Thursday, January 11, 2007

I'll Buy That For A Dollar

In many parts of the world it's unusual to travel for long without somebody begging money, but in the United States this typically occurs only in certain metropolitan areas. Over the last few months, however, I’ve been approached for a handout several times in local parking lots. There is a “rooms by the week” hotel near a local grocery store, and I regularly find myself being panhandled by someone who has obviously been ground down to a stub by alcohol, crack, meth or some other addiction. It’s during these times I try to remember the Four Questions.

I don’t remember where I learned to ask these questions, although I think it came out of an article I read some years back in the Friends Journal, a Quaker publication. They constitute a brief, convivial line of inquiry I ask a person who wants a handout. The questions are: “What's your name?” “What do you love?” “What advice can you give me?” “Is there anything you want to ask me?”

The idea behind all this is that asking a stranger for money is an act that invariably demands a sacrifice of human dignity. These questions turn an almost faceless, emotionless encounter into a potentially rich transaction of dreams, values and appreciation between two people.

I was a little scared when I first asked these questions to a man who asked for money on a downtown Atlanta sidewalk on my way to traffic court to fight a ticket. I worried that he might think I was up to some scheme or opportunity to moralize. That was the first benefit I noticed about these questions: they allowed me to be self-conscious about what a homeless person thought of me.

I generally come right out and clearly say I will be glad to give the person a buck or two in exchange for me getting to ask them four questions. Nobody yet has turned me down, and I like to think it's not just because they want the money. I imagine it's rare that anyone asks their opinion about anything and that they are intrigued by the prospect.

I generally say my first name and ask to know who I'm talking to. Sometimes we shake hands although I generally don't like to do that. This is not a class thing: I don't shake hands with anybody unless social conventions force me to. (Call it O.C.D. if you want, but not only is it the primary way colds are spread but as a guy I know how few men wash their hands after they pee.)

The question "what do you love" yields a wide range of answers. Sometimes it's a child, a parent or even a spouse. (I tend to discount that the homeless, the mentally ill or the drug addicted can be married too.) Every so often it's sex, or something like apple pie. Many, many times it's God or Jesus.
————————
● **PROBLEM 1**:
Answer from the post about the Four Questions:
(a) In which publication does the writer think the questions first appeared?
(b) Where was the writer headed the first time the questions were asked?
(c) What does the writer offer in exchange for asking the four questions?
● **PROBLEM 2**: Pick up the post about the Four Questions from the point where it stops.
The lines that follow this post were taken from a separate source.

● **DATA EXCERPT**:
————————
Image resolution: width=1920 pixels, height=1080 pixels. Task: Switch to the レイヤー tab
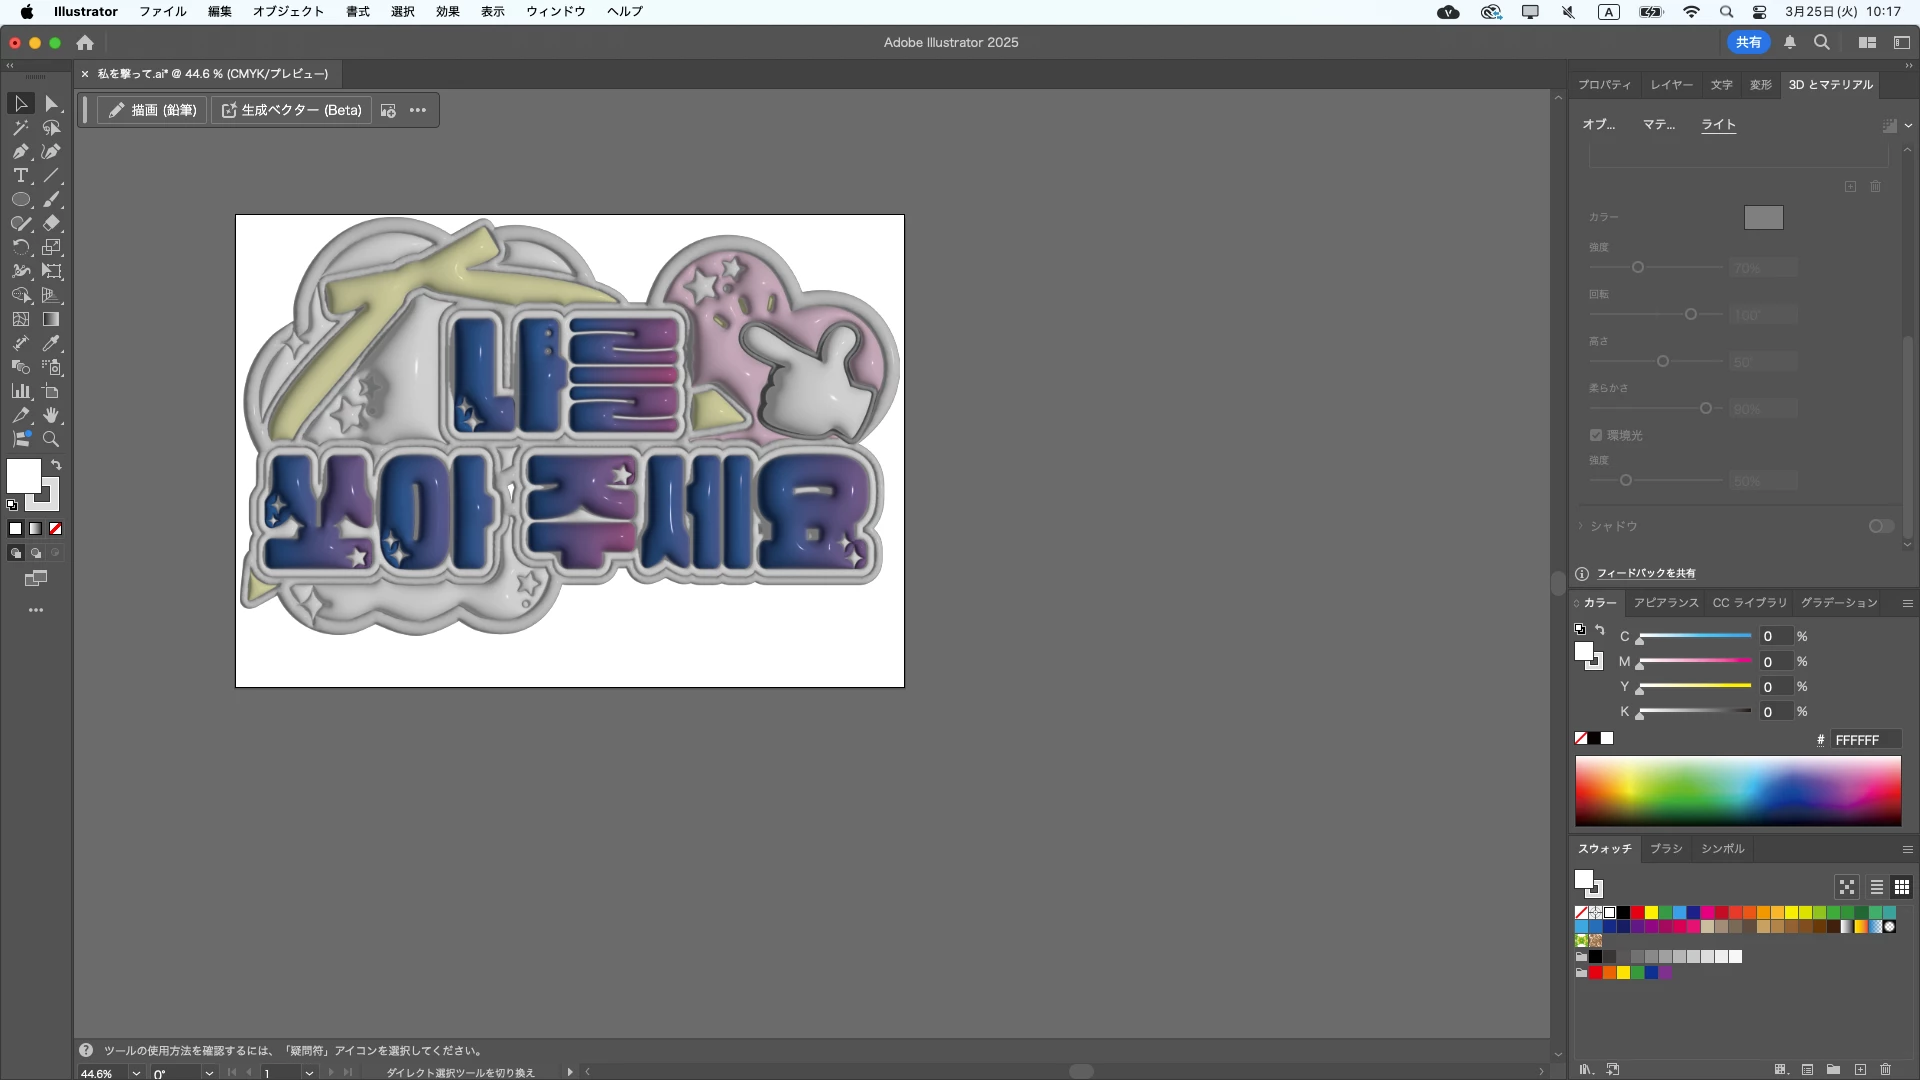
————————
● **ANSWER 1**:
(a) The Friends Journal, a Quaker publication.
(b) To traffic court in downtown Atlanta, to fight a ticket.
(c) A buck or two.

● **ANSWER 2**:
What I've found surprising is that the answers to "what advice can you give me?" are generally both spiritual and practical in nature. "Trust God and maybe He'll trust you." "Be thankful every day." "Do the right thing even when you don't want to." "Slow down, don't move too fast." I often sense the person is really looking into me, and for a moment it's not a smelly bum talking to me but wisdom itself.

I've amended the final question, "what do you want to ask me?", to include "except for more money." Sometimes it's "nothing". Other times the person will ask why I'm doing this, and my answer that "it helps us both" generally seems satisfying. A nearly toothless man in one of Savannah's beautiful historic parks, while holding a hand full of bread crumbs, asked me what he should do about all the Wiccans who kept harrassing him. He nodded and smiled when I encouraged him to keep telling them to stay out of both his head and his park.

Immediately after that I hand over whatever I'm going to give and then we're both on our way to the next encounter in our lives. Usually we both call each other by name as we part. The whole interaction takes about a minute, sometimes two, and many times in my life I've wasted a lot more to get back a lot less in return, so I invariably feel it was time and money well spent.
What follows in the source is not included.